Definite Integral involving logarithm and tangent function

Question

Show that $$\mathcal{I}:=\int_0^{\frac{\pi}2} \log |1-a^2\tan^2\theta| d\theta= \pi\log\sqrt{a^2+1}.$$

I tried to use the substitution $\tan\theta=z$, to get that $$\mathcal{I}:=\int_0^{\infty} \frac{\log|1-a^2z^2|}{z^2+1}dz$$ This integral is quite similar to this one: Evaluating $\int_0^{\infty}\frac{\ln(x^2+1)}{x^2+1}dx$

However note that the sign inside the logarithm term is different and it seems none of the idea is applicable to this setting. May be there is a way to use the above link result to prove my integral. But I dont know.

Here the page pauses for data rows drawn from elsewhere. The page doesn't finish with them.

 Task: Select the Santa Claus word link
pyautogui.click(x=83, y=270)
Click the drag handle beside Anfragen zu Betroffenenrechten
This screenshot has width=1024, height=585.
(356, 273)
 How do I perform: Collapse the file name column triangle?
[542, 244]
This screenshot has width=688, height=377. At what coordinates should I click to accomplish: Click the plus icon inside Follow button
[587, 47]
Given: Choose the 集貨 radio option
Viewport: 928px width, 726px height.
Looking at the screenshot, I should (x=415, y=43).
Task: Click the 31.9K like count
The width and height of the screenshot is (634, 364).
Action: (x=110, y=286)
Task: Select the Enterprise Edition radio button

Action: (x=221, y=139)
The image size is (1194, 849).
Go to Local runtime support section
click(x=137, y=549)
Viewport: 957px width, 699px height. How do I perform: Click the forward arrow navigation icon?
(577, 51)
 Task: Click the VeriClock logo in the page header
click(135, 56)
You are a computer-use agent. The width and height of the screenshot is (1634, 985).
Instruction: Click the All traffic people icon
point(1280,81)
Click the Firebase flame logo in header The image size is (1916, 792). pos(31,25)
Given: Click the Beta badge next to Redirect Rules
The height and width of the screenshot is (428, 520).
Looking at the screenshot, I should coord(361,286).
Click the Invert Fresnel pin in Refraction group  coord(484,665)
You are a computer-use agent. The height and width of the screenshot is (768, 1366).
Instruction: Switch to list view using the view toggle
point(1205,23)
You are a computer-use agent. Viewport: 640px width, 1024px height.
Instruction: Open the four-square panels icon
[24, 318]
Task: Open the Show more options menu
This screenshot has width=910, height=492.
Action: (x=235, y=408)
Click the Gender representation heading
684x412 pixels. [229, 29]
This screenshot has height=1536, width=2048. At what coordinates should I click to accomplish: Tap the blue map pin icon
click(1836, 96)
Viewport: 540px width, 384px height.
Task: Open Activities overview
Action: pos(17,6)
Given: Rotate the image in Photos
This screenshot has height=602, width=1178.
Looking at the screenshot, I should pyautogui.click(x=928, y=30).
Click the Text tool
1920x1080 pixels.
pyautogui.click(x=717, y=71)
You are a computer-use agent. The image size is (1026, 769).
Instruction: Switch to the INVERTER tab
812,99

Edit: Okay I think I have figured out one way to do it via contour integration. We can take a contour that looks like a large semicircle on the upper half plane so that it encloses only the pole at $z=i$. The contour should also have two holes around $z=\pm \frac1a$ to avoid the singularity coming from $\log$. Then Residue Calculus gives the desired result.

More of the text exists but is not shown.